##### Dataset records

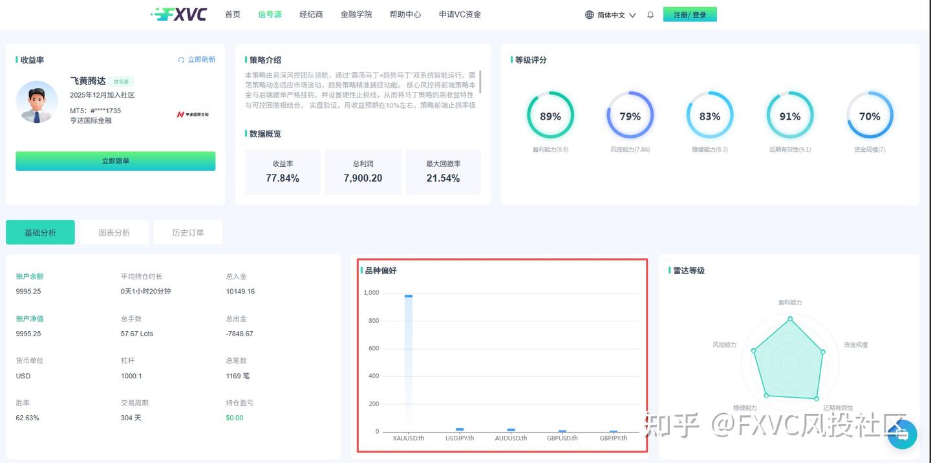931x463 pixels.
Task: Click the refresh icon beside 立即刷新
Action: (181, 59)
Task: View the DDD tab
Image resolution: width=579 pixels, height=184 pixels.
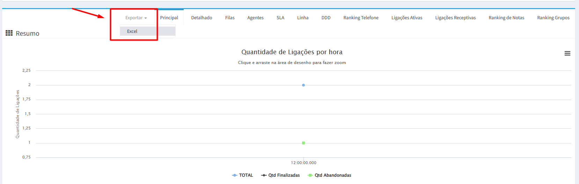Action: [326, 18]
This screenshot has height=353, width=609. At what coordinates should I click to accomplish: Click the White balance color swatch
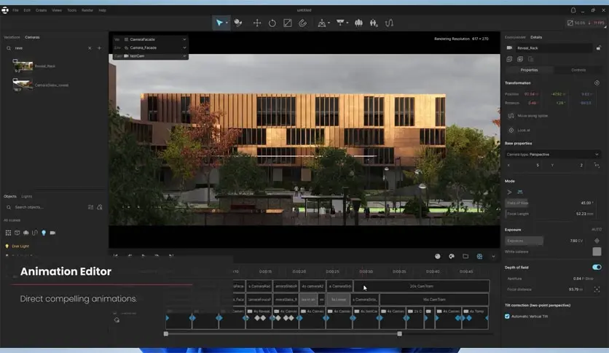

##########

**Task details:**
Write out nothing but the lines from the one with "Task: View the DDD tab" through the last line of the entries, exactly as they stand; pictures are not part of the copy.

**Response below:**
Task: View the DDD tab
Image resolution: width=579 pixels, height=184 pixels.
Action: [326, 18]
This screenshot has height=353, width=609. At what coordinates should I click to accomplish: Click the White balance color swatch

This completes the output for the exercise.